ZM: Tendermint is a very interesting protocol. From an academic point of view, I'm convinced that there is value there. Hopefully, we prove it by publishing it on some good conference. What is novel is, if we compare first Tendermint to this existing BFT problem, it's a continuation of academic research on BFT consensus. What is novel in Tendermint is that it somehow merges consensus protocol with gossip. This is completely novel idea. Originally, in BFT, people were assuming the single administration domain, small number of nodes, local area network, 4-7 nodes max. If you look at the research paper, 99% of them have this kind of setup. Wide area was studied but there is significantly less work in wide area networks. No one studied how to scale those protocols to hundreds or thousands of nodes before blockchain. It was always a single administration domain. So in Tendermint now, you are able to reach consensus among different administration domains which are potentially hundreds of them in wide area network. The system model is potentially harder because we have more nodes and wide area network. The second thing is that: normally, in bft protocols, the protocol itself are normally designed in a way that has two phases, or two parts. The one which is called normal case, which is normally quite simple, in this normal case. In spite of some failures, which are part of the normal execution of the protocol, like for example leader crashes or leader being DDoS'd, they need to go through a quite complex protocol, which is like being called view change or leader election or whatever. These two parts of the same protocol are having quite different complexity. And most of the people only understand this normal case. In Tendermint, there is no this difference. We have only one protocol, there are not two protocols. It's always the same steps and they are much closer to the normal case than this complex view change protocol.

This is a bit too technical but this is on a high level things to remember, that: The system it addresses it's harder than the others and the algorithm complexity in Tendermint is simpler. The initial goal of Jae and Bucky which is inspired by Raft, is that it's simpler so normal engineers could understand.

CC: Can you expand on the termination requirement?

Important point about Liveness in Tendermint

ZM: In Tendermint, we are saying, for termination, we are making assumption that the system is partially synchronous. And in a partially synchronous system model, we are able to mathematically prove that the protocol will make decisions; it will decide.

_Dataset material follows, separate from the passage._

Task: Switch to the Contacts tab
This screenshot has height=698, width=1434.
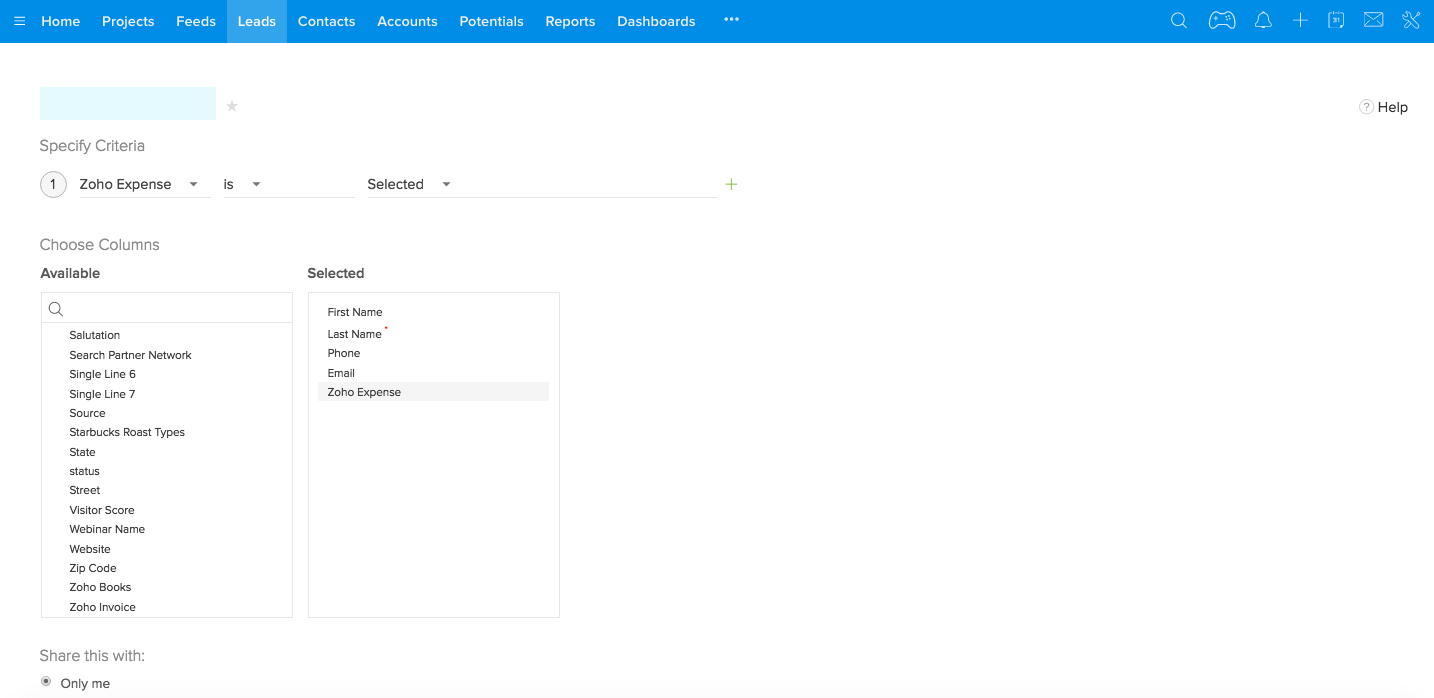Action: tap(326, 21)
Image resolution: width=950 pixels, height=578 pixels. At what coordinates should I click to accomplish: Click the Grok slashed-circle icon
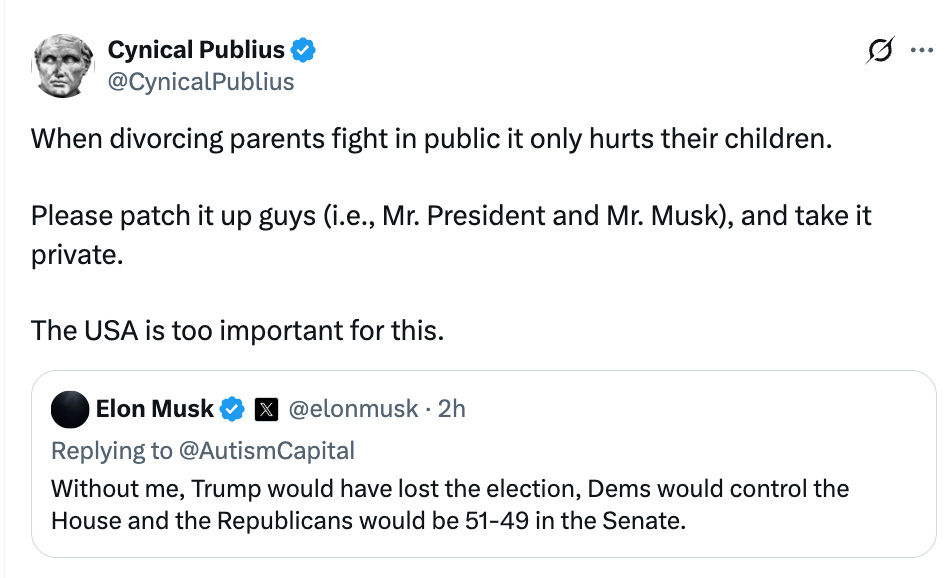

CC: What is a persistent peer?

ZM: It's a list of peer identities, which you will try to establish connection to them, in case connection is broken, Tendermint will automatically try to reestablish connection. These are important peers, you will really try persistently to establish connection to them. For other peers, you just drop it and try from your address book to connect to someone else. The address book is a list of peers which you discover that they exist, because we are talking about a very dynamic network—so the nodes are coming and going away—and the gossiping protocol is discovering new nodes and gossiping them around. So every node will keep the list of new nodes it discovers, and when you need to establish connection to a peer, you'll look to address book and get some addresses from there. There's categorization/ranking of nodes there.